Ilhabela é o maior cemitério de navios de toda a Costa brasileira

28.08.2015
Ilhabela é o maior cemitério de navios de toda a Costa brasileira

Distante 7 quilômetros do continente, a Ilhabela tem 340 quilômetros quadrados de área  cobertos, em boa parte, por trechos intocados da  Mata  Atlântica e conta com 36 praias e mais de 300 cachoeiras, que fazem a festa dos turistas. O que poucos sabem é que ao redor da paradisíaca ilha está o maior cemitério de navios de toda a costa brasileira.
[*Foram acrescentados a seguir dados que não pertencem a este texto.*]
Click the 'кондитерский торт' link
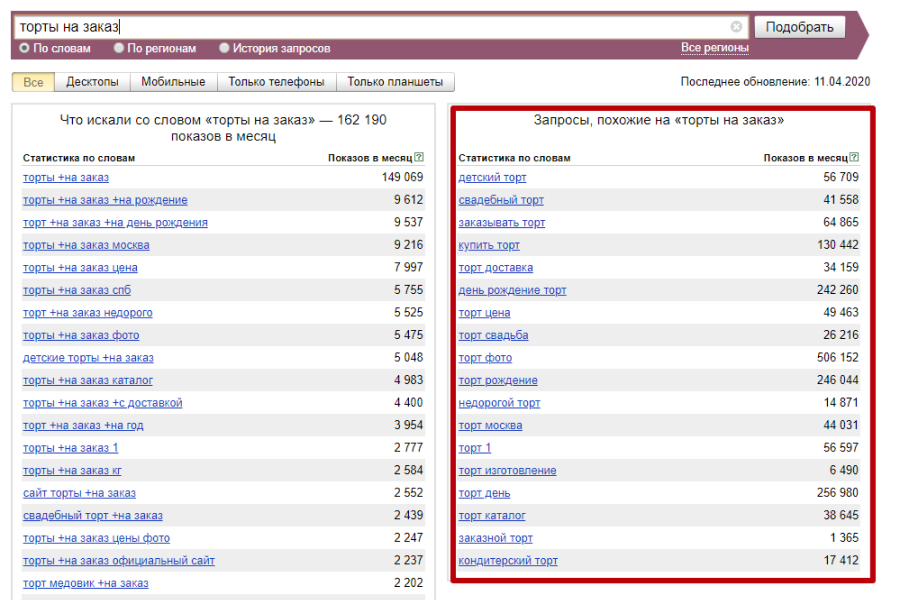This screenshot has width=900, height=600. 508,561
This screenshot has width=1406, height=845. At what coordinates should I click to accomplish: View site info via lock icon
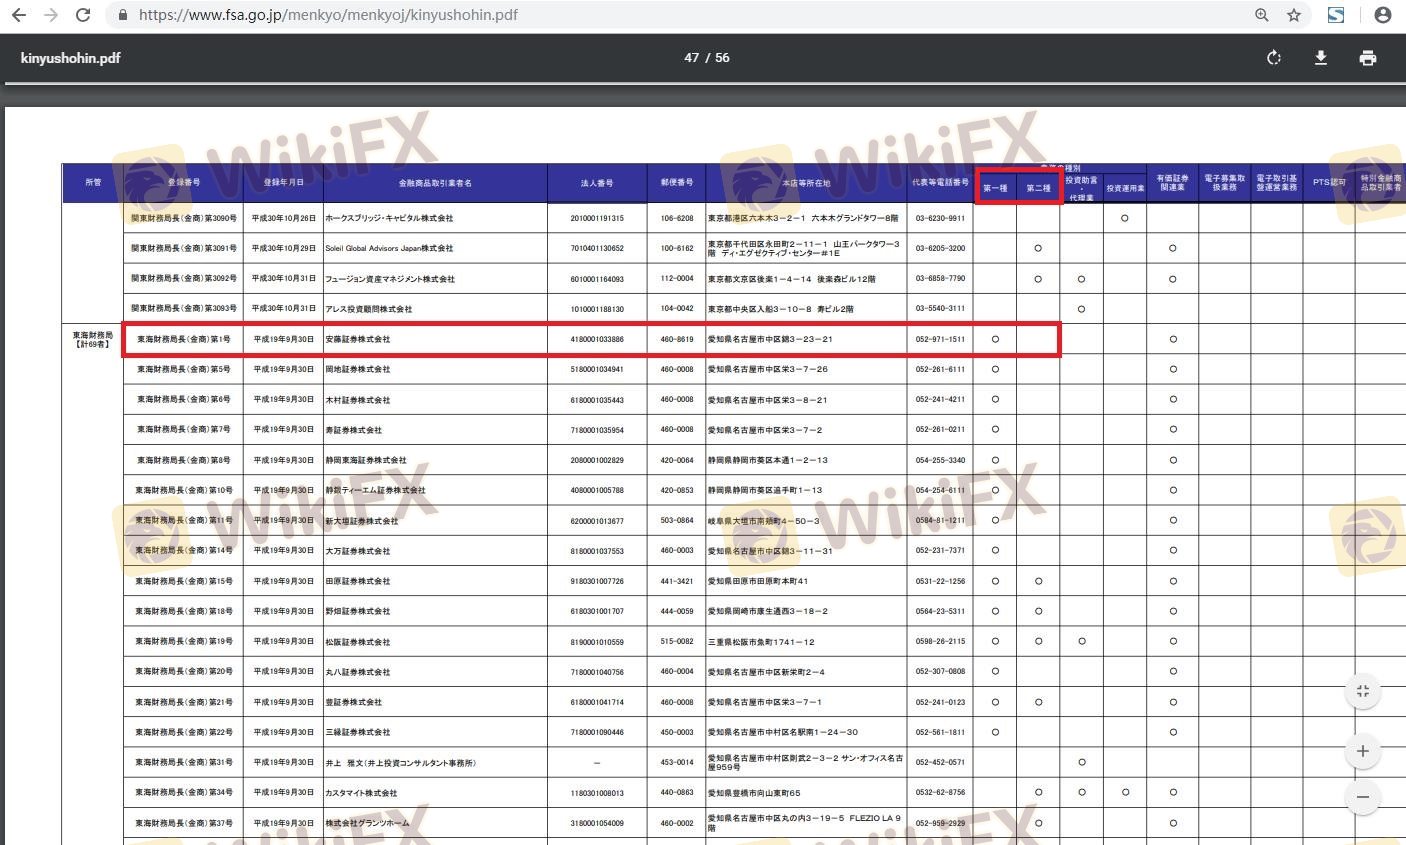tap(123, 15)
Foram mais de cem naufrágios registrados desde 1894. O maior deles, o do Principe das Astúrias, ganhou repercussão até no hemisfério Norte, ainda traumatizado pelas 1.513 vitimas fatais do Titanic, que em 15 de abril de 1912, durante sua viagem inauguração, bateu num iceberg e desapareceu sob as águas geladas da costa do Canadá.
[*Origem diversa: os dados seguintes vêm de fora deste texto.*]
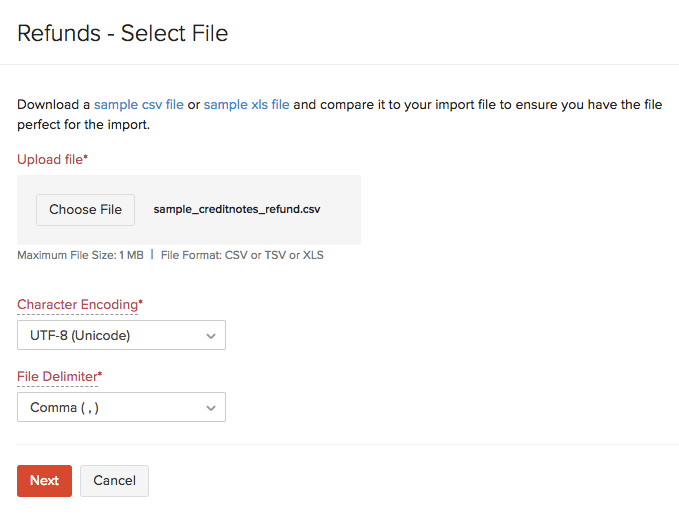Click the chevron arrow in the UTF-8 dropdown

(x=211, y=336)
Foi um horror cinematográfico. Não faltaram tempestade, raios despencando do céu e cerração no momento em que o navio foi de encontro a uma ilhota rochosa, no local denominado Ponta do Boi. O mais estranho é que na Ponta do Boi existia um farol, cuja luz, que se projetava a cada dez minutos numa distância de três milhas, não foi percebida por ninguém, a não ser no momento em que ocorreu o desastre, durante a madrugada.

 

 

Mais de cem naufrágios

A tragédia do transatlântico Príncipe de Astúrias foi apenas um  entre os muitos acidentes que já ocorreram em Ilhabela, cujas águas são conhecidas como o maior cemitério de navios da costa brasileira. Não existem números oficiais, mas acredita-se que mais de cem embarcações entre navios, veleiros e pesqueiros já tenham ido a pique nos perigosos costões da ilha por motivos os mais diversos de ondas enormes, com mais de cinco metros de altura, a ventos fortes e densos nevoeiros.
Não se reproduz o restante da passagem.